All councils are required to produce annual reports on complaints and these should be considered by senior managers and councilors. The best councils have also instituted a routine monthly or quarterly reporting system to ensure that complaints information is incorporated within the performance management framework and regularly reported to departmental and corporate managers and councilors. Councils can learn from complaints when similar or connected problems keep arising which may indicate that policy needs revision, or that specific policies or procedures have not been effectively implemented.

GOOD PRACTICE TIPS

Monitoring the reasons for complaints and outcomes in order to improve services

 

Complaints are a rich source of intelligence about what is, and is not, working well. Authorities where the information from complaints is used effectively will have the following features:

  • Information is collected and reported about the numbers, types and outcomes of informal complaints where the complaint is investigated by a first line manager
  • Regular reports that detail the number and nature of complaints, by service and locality are made to the senior management team.
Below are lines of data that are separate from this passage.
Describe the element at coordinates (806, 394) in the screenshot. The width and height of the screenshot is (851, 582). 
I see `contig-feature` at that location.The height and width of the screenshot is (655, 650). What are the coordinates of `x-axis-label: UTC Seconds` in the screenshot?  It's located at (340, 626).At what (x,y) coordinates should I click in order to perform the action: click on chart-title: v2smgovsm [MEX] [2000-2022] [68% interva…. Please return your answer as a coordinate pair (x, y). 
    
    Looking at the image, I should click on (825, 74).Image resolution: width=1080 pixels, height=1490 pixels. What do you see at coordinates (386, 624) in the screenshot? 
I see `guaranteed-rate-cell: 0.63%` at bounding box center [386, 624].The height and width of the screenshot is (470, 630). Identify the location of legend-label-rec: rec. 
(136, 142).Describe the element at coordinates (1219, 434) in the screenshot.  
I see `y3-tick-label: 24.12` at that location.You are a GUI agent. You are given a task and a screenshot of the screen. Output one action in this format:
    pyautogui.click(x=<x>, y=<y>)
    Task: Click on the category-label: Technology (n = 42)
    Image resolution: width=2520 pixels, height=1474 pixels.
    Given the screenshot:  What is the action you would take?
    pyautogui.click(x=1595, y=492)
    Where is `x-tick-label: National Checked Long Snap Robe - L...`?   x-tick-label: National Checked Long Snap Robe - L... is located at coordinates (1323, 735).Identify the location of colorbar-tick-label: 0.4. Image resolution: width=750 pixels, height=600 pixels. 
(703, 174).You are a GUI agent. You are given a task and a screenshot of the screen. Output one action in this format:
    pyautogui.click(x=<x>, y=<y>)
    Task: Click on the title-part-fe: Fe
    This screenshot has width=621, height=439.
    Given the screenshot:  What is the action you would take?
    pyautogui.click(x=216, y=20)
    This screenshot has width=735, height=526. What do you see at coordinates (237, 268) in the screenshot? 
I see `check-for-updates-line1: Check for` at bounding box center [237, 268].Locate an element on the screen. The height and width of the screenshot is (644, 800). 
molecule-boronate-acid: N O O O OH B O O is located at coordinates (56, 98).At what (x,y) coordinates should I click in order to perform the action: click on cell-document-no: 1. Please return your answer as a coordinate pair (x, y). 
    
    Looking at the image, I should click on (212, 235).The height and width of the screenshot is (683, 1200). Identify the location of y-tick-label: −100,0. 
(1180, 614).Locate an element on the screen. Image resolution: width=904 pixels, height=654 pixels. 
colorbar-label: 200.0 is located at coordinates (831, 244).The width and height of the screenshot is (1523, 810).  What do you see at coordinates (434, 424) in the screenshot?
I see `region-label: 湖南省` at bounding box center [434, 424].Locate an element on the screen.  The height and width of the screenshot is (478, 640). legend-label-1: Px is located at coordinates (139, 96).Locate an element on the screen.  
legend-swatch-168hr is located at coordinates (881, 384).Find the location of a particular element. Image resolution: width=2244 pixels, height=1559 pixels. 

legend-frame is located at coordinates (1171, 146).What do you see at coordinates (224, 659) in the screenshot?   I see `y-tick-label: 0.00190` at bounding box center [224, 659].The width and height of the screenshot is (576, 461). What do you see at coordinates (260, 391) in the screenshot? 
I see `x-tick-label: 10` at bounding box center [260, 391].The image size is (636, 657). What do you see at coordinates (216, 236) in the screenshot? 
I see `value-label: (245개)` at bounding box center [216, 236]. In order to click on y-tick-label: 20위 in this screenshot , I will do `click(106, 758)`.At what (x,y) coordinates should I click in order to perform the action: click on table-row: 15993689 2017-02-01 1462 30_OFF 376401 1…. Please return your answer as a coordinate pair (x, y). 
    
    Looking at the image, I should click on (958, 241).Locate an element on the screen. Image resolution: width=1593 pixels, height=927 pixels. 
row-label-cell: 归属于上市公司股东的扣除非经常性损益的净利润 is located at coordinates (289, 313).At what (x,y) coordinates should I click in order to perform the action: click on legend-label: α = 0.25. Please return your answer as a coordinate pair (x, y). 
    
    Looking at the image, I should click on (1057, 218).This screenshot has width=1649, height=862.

These reports are in addition to the requirement for an annual report
  • A summary of performance regarding complaints is included in routine data sets provided for first line managers
  • A mechanism for cascading learning from complaints is in place
  • Changes are made following investigations into complaints that focus on improving outcomes for service users as well as processes - for example, not just changing the 'falls protocol' in residential care homes as a result of an accident, but making real improvements in the care provided
  • Monitoring arrangements identify 'outliers' in performance that are investigated and followed up
  • Complaints contribute to monitoring the performance of specified quality standards. For example, where a quality standard for a service has been agreed, but a complaint has been made about failure to meet this standard, then this feeds into a broader monitoring of the quality of the service
  • Outcomes from complaints monitoring should be used to determine staff training programmes to address problems in the quality of service delivery

 

Local Government Ombudsman

As well as being able to utilise the council's complaints procedure for social services, it is also possible to make representation to the Local Government Ombudsman. Councils need to ensure their procedures provide an adequate response to dealing with complaints made to the Ombudsman, and act on the findings of the Ombudsman when it is felt that the complaint represents maladministration by the council.

Compliments

It is good practice to maintain a record of compliments received about social services and report the outcomes to senior managers and councilors. Details of compliments received should also be made known to staff responsible for the delivery of that service. Experience shows that compliments usually outweigh complaints about services when records are maintained, and this provides a balance for staff, senior managers and councillors who inevitably tend to focus on problem areas.